Просто диву дивлюсь. Не верю. Но ведь явно, что они своих "святых", и "Бога", и "Евангелие" почитают разумнее Бокля и, уж конечно, меня...
Не знаю, куда такую беду деть. Как же не "беда", если "я" -- ничего и "мы" -- ничего.
Еще оглянул море голов. Светлые, твердые лица. Точно век стояли и "выстоялись". И поднялось сердце во мне:
"Величавый народ!.. Вот он, величественный народ", к которому не идет еще никакое определение, никакая квалификация, ни один эпитет. Это -- не добродетельный народ, не святой народ, не красивый народ, может быть, даже не здоровый народ. Т.е. в смысле "может быть", а не "отрицаю". Но перед: одним поперхнешься в отрицании. Не скажешь: "Это маленький народ", "это пустой народ", "народ -- ничто".
Это народ, который создает царства и воистину "держит небесных коней под уздцы".

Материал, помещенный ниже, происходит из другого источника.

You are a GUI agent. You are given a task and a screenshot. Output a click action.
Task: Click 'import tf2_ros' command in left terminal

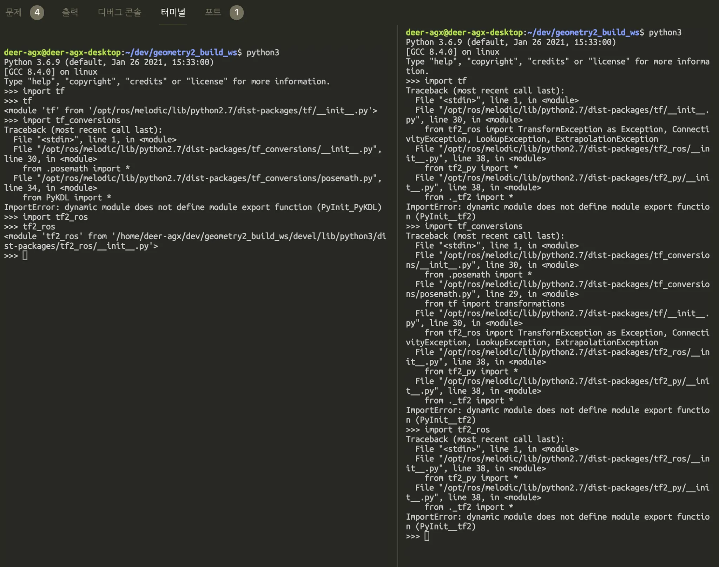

Что-то царственное пронеслось в душе. "Народ-царь", "народ-царь". Просто, я его "видел", и этого "виденья" ничем не выскребешь из души.
Я пережил до того счастливую минуту, как не могу выразить...
"Капитолий... Нет, у нас есть свой Капитолий, и -- крепче римского Капитолия: "Царство Христово" -- и за стеной его дивный народ, с таким же лесом копий... и дум, и слова могучего: "хочу".
Впервые опубликовано: Новое время. 1914. 5 января. No 13584.